Summertime and the living is
A bit more difficult for working moms.
School ended two weeks ago the way it began - with two useless half days on a Wednesday and Thursday. Of course that means that Friday there was no school. Piper used a vacation day to cover the Wednesday half day and I swapped my work at home day for the Thursday and took the Friday off.
I really enjoy being there for the last day of school. All the parents and the students in the lower grades hang around to "cheer on" the fifth graders leaving the building for the last time. The school buses are decorated in balloons and streamers and the drivers honk their horns as they pull out. This year I noticed that they put kazoos and other noise makers on every seat and that the kids were contributing to the cacophony on the way out. God bless 'em!
My neighbor and I have a tradition of our own of taking the kids out to lunch on the last day. This year she insisted that we bring two other women along and they insisted that instead of going to Friendly's like we always do, we should go somewhere that served Margaritas. I can't remember the last time I had a drink at lunch time. Maybe never.
Now these two other women have boys in Pumpkin's class, but they also have either older children who can watch the younger ones or husbands who work alternate shifts (a cop, for instance), so even though this idea started out as a kickoff celebration for the kids, the only one that actually brought her kids was me. Add to that I was technically still on the clock at work, so I did not have as many margaritas (1) or as much fun as the other women did. But I could drive home, which proved to be important.
I spent the entire time thinking someone from work might be trying to get in touch with me - just my luck. Hardly anyone ever calls me unless there's an immediate deadline, so I don't know what I was so worried about. I wound up taking a couple of hours out of my Friday vacation day to make up the time I missed as lunch hour turned into three hours. I'm good like that.
Tigger has spent the following weeks at a nearby camp that he loves. I thought about sending Pumpkin to the same place, but ultimately felt that teenagers could not handle the wigged-out nuttiness that is my younger son when he is overtired and overstimulated. Also, a 5-year old drowned in a camp pool in this state last year and that news went straight to the deep, dark place in my heart usually reserved for paranoia about my own health.
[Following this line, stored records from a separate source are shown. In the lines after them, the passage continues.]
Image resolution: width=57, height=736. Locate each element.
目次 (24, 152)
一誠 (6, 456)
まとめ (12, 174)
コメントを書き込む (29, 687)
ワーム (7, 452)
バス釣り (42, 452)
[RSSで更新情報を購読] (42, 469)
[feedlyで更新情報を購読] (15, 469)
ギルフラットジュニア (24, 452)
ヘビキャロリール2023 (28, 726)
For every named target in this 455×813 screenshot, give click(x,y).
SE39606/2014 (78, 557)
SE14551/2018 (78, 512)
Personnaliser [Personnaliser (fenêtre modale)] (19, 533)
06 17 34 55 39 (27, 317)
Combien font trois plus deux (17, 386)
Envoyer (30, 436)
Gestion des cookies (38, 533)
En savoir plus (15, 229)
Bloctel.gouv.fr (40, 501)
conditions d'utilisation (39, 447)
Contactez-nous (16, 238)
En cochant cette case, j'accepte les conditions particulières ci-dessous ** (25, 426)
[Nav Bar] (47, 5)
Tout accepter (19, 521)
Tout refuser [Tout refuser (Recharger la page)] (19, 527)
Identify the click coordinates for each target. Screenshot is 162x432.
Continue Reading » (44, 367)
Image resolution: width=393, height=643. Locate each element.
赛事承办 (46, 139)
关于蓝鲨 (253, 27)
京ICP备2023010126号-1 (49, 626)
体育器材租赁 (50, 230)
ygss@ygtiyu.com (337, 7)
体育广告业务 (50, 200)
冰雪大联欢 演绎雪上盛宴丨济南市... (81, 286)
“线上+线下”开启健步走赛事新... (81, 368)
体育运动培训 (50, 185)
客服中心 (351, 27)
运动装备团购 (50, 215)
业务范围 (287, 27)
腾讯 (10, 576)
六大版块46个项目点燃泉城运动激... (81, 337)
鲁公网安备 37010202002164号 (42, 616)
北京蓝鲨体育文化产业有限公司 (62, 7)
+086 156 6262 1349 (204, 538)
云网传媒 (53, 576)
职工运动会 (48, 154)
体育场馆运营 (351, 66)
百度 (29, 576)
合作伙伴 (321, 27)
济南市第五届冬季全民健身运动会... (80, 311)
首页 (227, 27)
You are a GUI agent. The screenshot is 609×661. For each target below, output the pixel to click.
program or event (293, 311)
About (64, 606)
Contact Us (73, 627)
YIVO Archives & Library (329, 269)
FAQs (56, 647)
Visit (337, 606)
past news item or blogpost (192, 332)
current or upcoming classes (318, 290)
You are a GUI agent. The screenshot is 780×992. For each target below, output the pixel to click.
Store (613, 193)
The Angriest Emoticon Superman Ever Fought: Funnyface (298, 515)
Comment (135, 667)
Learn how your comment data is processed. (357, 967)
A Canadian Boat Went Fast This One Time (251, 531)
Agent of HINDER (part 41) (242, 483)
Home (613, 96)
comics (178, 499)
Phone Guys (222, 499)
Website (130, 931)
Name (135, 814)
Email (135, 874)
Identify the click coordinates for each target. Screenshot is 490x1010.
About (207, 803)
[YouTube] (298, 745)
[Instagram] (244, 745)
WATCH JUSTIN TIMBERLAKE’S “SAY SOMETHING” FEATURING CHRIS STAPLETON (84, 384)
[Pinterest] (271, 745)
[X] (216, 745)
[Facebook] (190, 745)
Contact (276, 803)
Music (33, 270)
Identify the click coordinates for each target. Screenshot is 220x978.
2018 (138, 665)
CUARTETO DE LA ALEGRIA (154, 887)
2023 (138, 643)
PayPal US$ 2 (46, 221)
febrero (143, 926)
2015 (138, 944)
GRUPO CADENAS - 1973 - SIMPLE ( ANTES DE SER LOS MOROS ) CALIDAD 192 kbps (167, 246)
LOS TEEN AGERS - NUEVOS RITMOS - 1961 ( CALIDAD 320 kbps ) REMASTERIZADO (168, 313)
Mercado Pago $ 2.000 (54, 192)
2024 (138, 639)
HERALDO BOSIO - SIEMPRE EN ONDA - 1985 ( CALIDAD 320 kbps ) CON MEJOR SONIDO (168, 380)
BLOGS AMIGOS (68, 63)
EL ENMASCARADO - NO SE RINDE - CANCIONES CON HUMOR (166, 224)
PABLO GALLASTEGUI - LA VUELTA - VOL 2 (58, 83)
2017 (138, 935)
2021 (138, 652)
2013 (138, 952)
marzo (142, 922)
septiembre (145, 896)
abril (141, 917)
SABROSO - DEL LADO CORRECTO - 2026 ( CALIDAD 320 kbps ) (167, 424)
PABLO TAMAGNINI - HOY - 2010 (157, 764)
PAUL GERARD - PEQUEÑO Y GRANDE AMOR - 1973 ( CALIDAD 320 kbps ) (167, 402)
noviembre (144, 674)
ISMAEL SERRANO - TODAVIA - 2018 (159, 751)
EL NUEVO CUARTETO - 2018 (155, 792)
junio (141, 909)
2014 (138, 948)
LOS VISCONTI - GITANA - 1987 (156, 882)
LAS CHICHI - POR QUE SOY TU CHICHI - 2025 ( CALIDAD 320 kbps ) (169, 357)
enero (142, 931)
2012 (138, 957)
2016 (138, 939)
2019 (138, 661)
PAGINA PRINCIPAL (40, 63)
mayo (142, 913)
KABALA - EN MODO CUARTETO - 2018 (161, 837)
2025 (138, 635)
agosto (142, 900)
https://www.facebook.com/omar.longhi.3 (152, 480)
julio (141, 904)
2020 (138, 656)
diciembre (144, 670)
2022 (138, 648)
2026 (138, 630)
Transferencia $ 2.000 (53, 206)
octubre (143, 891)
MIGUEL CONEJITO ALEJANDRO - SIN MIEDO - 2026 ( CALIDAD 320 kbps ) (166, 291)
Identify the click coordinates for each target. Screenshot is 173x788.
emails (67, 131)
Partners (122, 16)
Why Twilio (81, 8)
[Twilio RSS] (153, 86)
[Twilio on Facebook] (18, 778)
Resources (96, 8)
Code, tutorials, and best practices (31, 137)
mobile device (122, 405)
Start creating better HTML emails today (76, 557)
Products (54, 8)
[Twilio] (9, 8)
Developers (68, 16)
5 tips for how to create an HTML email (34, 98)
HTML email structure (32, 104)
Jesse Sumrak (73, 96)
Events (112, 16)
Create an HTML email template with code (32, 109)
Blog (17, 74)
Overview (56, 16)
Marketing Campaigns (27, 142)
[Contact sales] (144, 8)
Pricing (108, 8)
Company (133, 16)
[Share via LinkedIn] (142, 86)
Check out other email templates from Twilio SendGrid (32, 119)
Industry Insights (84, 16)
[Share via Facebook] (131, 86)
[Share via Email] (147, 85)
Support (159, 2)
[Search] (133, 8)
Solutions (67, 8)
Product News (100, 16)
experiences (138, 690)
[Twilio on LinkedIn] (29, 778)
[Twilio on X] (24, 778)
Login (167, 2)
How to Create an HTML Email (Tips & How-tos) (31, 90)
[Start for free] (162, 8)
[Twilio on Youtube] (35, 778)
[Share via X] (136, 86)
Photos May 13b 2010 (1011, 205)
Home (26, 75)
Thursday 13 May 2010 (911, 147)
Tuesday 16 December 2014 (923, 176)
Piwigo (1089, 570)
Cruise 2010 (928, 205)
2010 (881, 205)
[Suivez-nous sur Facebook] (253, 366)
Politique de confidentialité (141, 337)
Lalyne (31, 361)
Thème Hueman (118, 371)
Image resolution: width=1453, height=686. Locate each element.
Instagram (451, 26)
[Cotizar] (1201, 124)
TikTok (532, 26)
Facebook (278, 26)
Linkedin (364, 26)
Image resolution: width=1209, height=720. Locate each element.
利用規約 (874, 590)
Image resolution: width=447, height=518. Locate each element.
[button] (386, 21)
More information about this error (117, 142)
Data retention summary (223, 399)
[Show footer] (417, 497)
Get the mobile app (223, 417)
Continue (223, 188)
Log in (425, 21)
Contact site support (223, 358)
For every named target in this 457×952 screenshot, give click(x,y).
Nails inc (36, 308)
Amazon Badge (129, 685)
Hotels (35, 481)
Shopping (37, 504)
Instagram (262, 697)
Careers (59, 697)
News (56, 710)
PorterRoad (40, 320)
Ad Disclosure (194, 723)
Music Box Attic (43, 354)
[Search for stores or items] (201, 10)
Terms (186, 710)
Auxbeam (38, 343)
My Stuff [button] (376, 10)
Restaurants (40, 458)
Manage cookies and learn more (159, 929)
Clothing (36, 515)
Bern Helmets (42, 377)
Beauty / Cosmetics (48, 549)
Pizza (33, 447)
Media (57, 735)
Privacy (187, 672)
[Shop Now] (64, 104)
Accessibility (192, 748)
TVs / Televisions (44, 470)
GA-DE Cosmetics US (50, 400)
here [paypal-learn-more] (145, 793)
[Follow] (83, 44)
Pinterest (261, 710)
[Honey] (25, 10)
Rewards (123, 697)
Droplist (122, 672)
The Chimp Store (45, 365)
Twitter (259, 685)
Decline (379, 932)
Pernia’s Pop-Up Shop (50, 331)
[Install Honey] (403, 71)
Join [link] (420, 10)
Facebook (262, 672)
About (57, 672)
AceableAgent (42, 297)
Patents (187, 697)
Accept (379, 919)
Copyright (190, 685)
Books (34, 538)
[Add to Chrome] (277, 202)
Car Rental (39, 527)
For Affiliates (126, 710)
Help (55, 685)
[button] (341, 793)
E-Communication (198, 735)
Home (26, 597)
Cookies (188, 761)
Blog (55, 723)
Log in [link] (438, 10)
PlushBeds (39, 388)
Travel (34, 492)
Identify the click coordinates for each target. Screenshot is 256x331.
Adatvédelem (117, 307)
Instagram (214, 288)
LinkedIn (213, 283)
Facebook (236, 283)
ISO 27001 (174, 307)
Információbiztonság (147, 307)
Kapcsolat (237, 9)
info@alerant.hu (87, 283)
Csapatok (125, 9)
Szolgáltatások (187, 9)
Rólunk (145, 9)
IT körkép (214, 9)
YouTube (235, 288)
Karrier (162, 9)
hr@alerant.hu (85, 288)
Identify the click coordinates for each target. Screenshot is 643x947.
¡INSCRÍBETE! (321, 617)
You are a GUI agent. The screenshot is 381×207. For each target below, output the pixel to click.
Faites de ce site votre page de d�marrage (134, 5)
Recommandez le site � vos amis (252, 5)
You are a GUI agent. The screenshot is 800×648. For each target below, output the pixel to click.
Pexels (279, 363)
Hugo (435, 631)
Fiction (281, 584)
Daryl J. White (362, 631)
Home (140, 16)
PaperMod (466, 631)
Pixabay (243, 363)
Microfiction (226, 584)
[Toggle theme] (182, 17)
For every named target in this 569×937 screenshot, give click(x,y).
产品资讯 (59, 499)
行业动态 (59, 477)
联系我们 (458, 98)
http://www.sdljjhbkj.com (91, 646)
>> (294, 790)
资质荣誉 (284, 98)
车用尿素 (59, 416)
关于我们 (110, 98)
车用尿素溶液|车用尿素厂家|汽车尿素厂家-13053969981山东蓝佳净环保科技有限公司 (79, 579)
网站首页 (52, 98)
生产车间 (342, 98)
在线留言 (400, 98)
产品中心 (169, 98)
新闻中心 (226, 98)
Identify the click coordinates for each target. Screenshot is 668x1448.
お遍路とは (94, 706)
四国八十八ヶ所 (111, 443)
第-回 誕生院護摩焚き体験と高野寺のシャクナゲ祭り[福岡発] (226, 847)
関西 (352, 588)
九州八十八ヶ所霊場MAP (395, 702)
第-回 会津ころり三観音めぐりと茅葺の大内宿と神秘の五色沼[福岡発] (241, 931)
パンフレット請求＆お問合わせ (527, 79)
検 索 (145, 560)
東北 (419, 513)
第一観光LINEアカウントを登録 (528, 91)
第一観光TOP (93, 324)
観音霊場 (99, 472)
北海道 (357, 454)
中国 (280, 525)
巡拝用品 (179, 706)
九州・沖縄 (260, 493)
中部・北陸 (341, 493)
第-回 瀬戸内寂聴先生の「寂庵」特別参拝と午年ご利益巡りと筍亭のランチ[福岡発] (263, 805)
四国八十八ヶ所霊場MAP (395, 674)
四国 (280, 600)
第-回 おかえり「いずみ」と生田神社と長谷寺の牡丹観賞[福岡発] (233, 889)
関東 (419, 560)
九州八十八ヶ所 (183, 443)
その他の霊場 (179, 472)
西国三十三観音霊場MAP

Now, why don't I have those same fears for Tigger? The pool is the one place that he has almost always behaved himself. And he's an awesome swimmer. But yeah, I feel guilty about it.
In the meantime, the woman who so bravely babysat for my kids after school has left us. It was only a matter of time. She has three kids of her own and after years of saying they were going to move to our town, they have pretty much decided to stay put in this housing market. It's not the end of the world. She was fabulous, her kids were around my kids' ages, but she was also doing double duty as a taxi service for my neighbor's kids who decided that it was okay to come hang out at my house when they were done with their homework. I'm more than happy to have to put an end to that practice. Not that they're not nice kids, but there were just too many people in my house when I wasn't there and inevitably the place was trashed when I got home E V E R Y N I G H T.
P's former pre-school teacher will be taking over, but she can't start right away. So Piper and I have been juggling our schedules to try to make it work. I realize now that we are never going to have a proper vacation this year. Maybe not next year either. The number of days that Piper and I are actually home together with the boys is going to be pretty limited as well.
I wonder if this is the curse of working parenthood, or maybe just parenthood in general - that we never get the chance to feel settled. And then some days, I suppose we feel too settled.
Some days I hardly recognize that this is my life. And then yesterday a co-worker announced that she was pregnant, due in December. For the first time ever, I was irrationally excited for her.